* [Passage shown]
+--

What exactly is tolerance?
There’s a lot of talk about tolerance out there – and in here. But what exactly is tolerance? Is tolerating something the same thing as accepting it? Does tolerance imply agreement? Can you tolerate something without respecting it?
I started thinking about what tolerance is – and isn’t – after a comment on one of my earlier posts. The commenter noted that all roads – all religions – lead to the same place, and that all gods, no matter what their name, how they are worshipped or what is believed about them – are God. She called that tolerance. Religious tolerance.
I don’t agree with that definition of religious tolerance.
There is but one God and God is his name. And the only way to the Father is through the Son, Jesus Christ. Through the grace of God – not through obedience to laws or acts – I am both forgiven and saved. That’s my Christian perspective and I am uncompromising on it.
Other people have other beliefs – I understand that. I tolerate those differences, but what I do not do is agree with those differing beliefs. In my mind, tolerating someone’s religious beliefs – respecting their right to have difference ideas –is a whole lot different that saying those beliefs are valid or even respecting what is at the foundation of those beliefs.
In my mind, tolerance speaks to the right to have differing opinions, but does not speak to agreement or validation of those opinions. And there's an enormous difference between the right to have an opinion and the opinion itself.
Harvard professor David Little has spent much of his career defining tolerance in terms of religion, and even he admits it is a “thorny” issue.
According to Little, there are two parts to tolerance, one is the repression of the impulse to punish, change or coerce people we do not agree with. The other part goes one further, saying that in showing tolerance, we are not only repressing the impulse to change the other person, but also respecting that which we don’t agree with.
It's that second part I have trouble with. I can respectfully disagree with someone. I can respect their right to have different ideas, values and beliefs. But, when it comes right down to respecting the things I believe are not just different but wrong - tolerating them - things get a little harder.

+--

* [Stored dataset items]
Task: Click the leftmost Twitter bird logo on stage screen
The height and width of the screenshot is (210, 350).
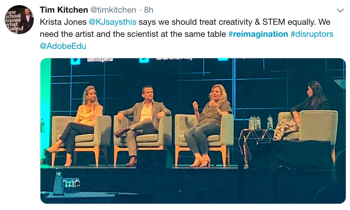Action: (76, 60)
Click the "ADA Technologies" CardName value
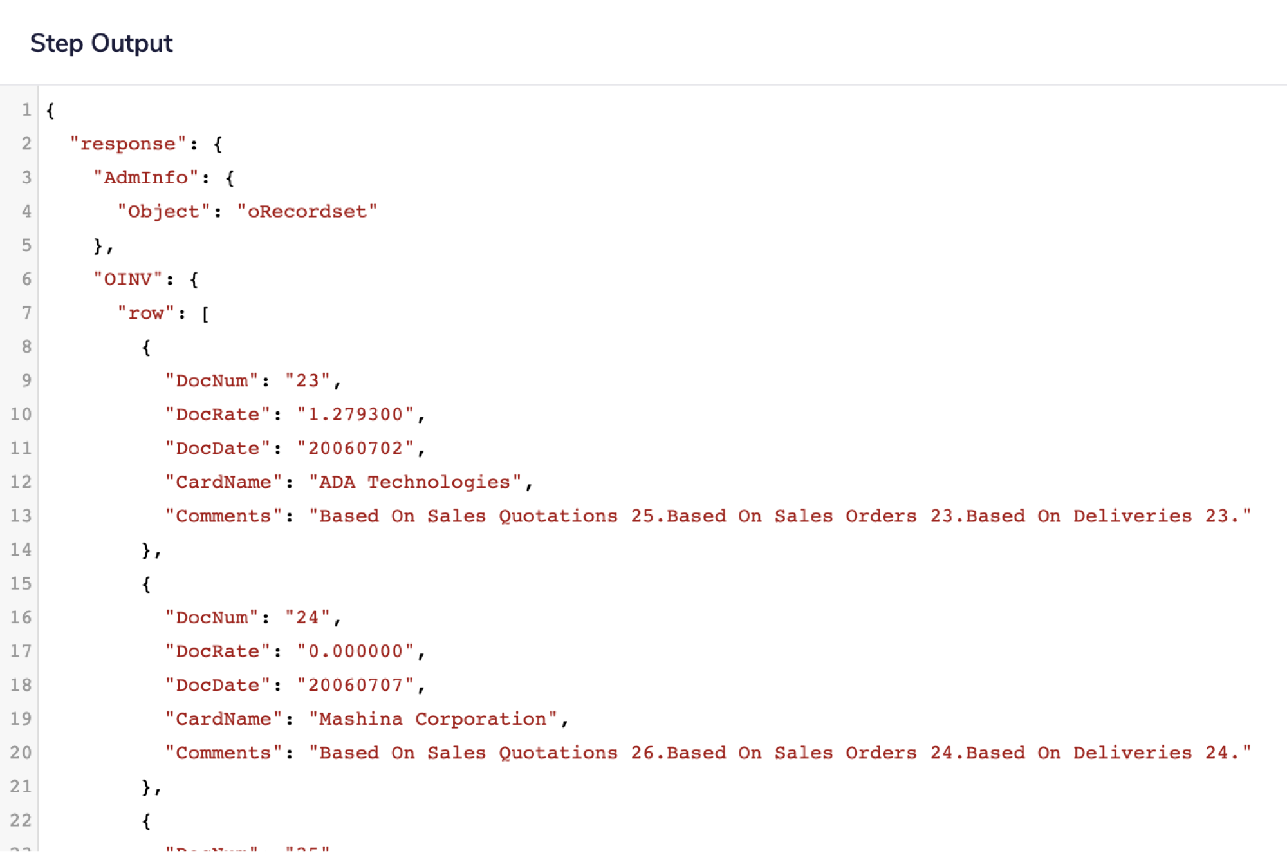Viewport: 1287px width, 862px height. point(414,482)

+--

Carry on the piece about what tolerance is, starting right after its final sentence. The items have no connection to the text about tolerance.

* [Answer to this exercise]
That's when religious tolerance isn’t easy.
And it’s not just religious tolerance that’s tough sometimes, it’s cultural tolerance as well – although, as my husband is quick to point out, here in Saudi Arabia, the two are so tightly entwined that it’s hard to see where one ends and the other begins.
There are some issues that I just don’t agree with – that are contrary to everything I believe and know to be personally true and right. For example, I believe that polygamy is wrong, that it destroys the social fabric, is demoralizing to women and most importantly, that it is against the teachings of God, no matter what Muslims or Mormons might want to say.
Would I like people on the other side of polygamy to “come to the light” as it were? Sure. Do I feel the need to drag them kicking and screaming to that light? Nope. I respect that they have their opinions and I have mine. It doesn't mean that I agree with polygamy - I am intolerant of the act, but tolerant of the rights of others to have different values, morals and beliefs.
I believe that there are some things that we can't compromise on, that tolerating those things is a slippery slope toward acceptance and acceptance is not - well - acceptable.
If that makes me intolerant, then I guess I am. But I'd hope that I'm not alone in believing that some things - murder, rape, abuse, domestic violence, terrorism, oppression, gender apartheid, poverty, slavery - shouldnt be respected and can't be tolerated.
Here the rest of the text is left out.